#### [Task 1]
In the article about the Shirley Temple Google Doodle, at what age did Temple start taking dance lessons?
#### [Task 2]
According to the article about the Shirley Temple Google Doodle, why does her granddaughter say the family cherishes its memories of her?
#### [Task 3]
Continue the article about the Shirley Temple Google Doodle from where it stops.

#### [Text excerpt]
*** Block opens ***

Posted/Updated on June 09, 2021

Shirley "Little Miss Miracle" Temple, an American performer, singer, dancer, and diplomat, was honoured by Google today with an animated doodle. The Santa Monica History Museum unveiled "Love, Shirley Temple," a special display highlighting her unique artefacts, on this day in 2015.

Shirley Temple appears in the animated doodle as a diplomat, an award-winning actor, and a young dancing girl. On three movie stubs, the name of the search engine shows at the bottom of the Doodle.

Teresa Caltabiano, her granddaughter, spoke about the Google Doodle and her grandmother's legacy "Her family was at the centre of everything. We were fortunate to have known her, her love, courage, and strength. We cherish our memories of her since she is still much loved and missed."

Google Honours Iconic Child Star Shirley Temple with a Doodle

Shirley Temple's journey from renowned child actress to breast cancer champion is astounding. Ms Temple, who was born on April 23, 1928 in Santa Monica, California, began her dance lessons at the age of three. With her distinctive dimples and blonde ringlet curls, she charmed the audience in the 1934 toe-tapping musical "Stand Up And Cheer."

As Hollywood's top box office draw, she helped millions of Americans get through the Great Depression. Later, through her job in international relations, she was able to share her charisma with the rest of the globe.

*** Block closes ***

#### [Provided records]
*** Block opens ***

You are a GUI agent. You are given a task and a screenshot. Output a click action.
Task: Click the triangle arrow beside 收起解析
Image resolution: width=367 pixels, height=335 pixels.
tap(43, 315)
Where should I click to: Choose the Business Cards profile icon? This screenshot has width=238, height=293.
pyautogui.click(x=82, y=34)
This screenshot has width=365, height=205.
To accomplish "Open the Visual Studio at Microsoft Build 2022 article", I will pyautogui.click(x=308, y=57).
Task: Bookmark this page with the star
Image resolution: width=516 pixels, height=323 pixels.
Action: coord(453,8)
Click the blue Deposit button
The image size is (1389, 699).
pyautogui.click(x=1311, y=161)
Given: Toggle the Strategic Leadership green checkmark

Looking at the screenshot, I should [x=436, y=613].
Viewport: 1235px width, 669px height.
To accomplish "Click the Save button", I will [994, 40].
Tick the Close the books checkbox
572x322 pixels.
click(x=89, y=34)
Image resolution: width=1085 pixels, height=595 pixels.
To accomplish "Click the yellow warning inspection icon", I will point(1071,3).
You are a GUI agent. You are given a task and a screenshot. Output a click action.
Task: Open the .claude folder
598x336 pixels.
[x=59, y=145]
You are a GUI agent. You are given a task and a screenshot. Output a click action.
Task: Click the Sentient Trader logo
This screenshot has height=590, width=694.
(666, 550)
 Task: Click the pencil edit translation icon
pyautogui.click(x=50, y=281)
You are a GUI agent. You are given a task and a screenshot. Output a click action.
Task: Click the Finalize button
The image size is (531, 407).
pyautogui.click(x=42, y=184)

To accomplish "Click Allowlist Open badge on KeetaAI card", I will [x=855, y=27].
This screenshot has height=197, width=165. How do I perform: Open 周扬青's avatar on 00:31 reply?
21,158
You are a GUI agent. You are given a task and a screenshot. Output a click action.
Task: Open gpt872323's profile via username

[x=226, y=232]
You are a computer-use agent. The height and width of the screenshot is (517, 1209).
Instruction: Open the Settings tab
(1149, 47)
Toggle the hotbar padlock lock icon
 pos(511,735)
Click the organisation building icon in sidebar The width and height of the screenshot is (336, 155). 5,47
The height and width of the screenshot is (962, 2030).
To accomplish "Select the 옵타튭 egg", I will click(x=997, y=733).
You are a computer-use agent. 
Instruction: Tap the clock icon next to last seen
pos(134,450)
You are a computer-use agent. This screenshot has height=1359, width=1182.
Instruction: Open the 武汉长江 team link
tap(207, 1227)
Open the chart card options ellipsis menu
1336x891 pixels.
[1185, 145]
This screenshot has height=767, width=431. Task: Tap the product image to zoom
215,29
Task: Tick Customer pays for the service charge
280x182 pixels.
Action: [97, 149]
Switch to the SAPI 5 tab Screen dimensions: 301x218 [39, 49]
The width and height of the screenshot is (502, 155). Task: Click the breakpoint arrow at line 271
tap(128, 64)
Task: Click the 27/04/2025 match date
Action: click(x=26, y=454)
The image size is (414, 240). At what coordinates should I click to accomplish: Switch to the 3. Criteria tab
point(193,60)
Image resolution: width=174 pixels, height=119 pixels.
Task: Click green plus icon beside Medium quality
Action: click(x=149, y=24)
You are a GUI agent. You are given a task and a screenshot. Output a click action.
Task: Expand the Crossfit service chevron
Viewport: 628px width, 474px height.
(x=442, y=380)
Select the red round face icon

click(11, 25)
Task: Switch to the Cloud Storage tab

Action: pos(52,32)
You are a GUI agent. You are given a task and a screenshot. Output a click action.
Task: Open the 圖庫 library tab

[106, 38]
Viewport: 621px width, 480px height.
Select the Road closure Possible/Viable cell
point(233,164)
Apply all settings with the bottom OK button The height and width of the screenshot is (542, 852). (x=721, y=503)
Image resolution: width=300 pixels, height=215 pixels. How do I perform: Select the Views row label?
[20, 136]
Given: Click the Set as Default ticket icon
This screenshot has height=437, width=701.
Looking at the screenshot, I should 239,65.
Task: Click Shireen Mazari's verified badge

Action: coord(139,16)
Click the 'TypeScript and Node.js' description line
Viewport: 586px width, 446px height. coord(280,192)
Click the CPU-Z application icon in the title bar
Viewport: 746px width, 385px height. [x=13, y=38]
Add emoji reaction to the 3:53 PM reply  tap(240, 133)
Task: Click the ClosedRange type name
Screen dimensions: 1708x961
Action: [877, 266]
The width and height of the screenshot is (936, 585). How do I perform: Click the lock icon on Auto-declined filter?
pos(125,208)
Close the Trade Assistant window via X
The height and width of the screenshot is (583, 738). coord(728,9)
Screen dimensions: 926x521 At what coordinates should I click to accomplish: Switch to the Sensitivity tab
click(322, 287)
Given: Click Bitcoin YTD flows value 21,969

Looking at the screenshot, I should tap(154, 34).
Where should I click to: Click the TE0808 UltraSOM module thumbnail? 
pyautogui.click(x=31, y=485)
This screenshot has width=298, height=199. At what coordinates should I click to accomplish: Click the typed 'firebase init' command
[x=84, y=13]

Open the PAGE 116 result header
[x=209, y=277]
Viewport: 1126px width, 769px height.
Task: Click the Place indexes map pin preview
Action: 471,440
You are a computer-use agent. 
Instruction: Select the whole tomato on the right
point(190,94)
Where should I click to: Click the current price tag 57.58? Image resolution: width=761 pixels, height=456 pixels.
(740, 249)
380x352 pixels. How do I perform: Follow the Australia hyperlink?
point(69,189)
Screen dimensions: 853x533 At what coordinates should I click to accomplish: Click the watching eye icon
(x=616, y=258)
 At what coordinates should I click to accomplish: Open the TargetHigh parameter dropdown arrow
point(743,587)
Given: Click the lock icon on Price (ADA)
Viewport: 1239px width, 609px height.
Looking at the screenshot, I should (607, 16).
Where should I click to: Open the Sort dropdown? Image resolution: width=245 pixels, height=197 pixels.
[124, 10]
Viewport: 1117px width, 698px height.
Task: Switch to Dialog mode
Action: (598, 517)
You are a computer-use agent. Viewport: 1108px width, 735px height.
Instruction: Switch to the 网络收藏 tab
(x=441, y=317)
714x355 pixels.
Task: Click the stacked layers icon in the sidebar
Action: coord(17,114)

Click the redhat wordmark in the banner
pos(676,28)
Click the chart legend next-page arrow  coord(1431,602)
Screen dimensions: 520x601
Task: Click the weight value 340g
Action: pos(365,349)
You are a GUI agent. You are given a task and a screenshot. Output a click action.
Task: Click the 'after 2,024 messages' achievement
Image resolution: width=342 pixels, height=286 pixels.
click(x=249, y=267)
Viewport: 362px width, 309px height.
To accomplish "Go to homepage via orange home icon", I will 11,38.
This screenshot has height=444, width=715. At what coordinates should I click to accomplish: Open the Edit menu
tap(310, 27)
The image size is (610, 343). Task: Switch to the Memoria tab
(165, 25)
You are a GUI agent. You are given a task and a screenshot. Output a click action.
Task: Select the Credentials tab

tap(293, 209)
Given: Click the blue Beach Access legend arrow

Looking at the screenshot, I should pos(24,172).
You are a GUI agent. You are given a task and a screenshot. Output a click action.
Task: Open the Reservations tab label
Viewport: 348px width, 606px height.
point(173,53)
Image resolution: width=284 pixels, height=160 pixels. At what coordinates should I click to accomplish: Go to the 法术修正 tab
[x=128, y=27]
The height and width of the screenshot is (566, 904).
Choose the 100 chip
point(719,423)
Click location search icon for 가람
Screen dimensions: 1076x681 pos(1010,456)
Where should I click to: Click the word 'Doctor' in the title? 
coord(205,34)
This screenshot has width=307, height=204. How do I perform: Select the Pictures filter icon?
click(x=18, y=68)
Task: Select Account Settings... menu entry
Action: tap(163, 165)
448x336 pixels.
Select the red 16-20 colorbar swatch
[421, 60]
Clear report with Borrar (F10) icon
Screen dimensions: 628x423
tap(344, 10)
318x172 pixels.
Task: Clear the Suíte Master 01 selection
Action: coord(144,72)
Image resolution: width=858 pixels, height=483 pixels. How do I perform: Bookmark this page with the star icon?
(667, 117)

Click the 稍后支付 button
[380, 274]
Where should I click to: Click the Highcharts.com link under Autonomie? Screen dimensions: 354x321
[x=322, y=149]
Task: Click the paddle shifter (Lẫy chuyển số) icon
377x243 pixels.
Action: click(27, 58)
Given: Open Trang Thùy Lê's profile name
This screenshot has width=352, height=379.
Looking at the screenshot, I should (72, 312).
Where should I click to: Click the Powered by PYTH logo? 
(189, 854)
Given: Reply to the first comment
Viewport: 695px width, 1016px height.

*** Block closes ***

#### [Answer box 1]
At the age of three.

#### [Answer box 2]
Teresa Caltabiano says the family cherishes its memories of Shirley Temple because she is still much loved and missed.

#### [Answer box 3]
Ms Temple appeared in a dozen films in 1934, including "Bright Eyes," in which she sang "On the Good Ship Lollipop," one of her most renowned routines. Ms Temple was one of the most well-known actors in American cinema before the age of ten, and she was the first child performer to win an Academy Award at the age of six.

Ms. Temple made a name for herself in 1942 as "Junior Miss," a radio sitcom about a teen girl growing up in New York City. She continued to act in films throughout her adolescence and retired from the film industry as a Hollywood legend at the age of 22.

In 1969, Shirley Temple was appointed as the United States' representative to the United Nations. Her political career includes serious environmentalism, which included representing her country at the 1972 United Nations Conference on the Human Environment. In 1988, she was named an Honorary Foreign Service Officer in recognition of her diplomatic achievements, which included serving as ambassador to Ghana and being the State Department's first female Chief of Protocol.

She died at her home in California on February 10, 2014, at the age of 85. Alta Mesa Memorial Park is where she is interred.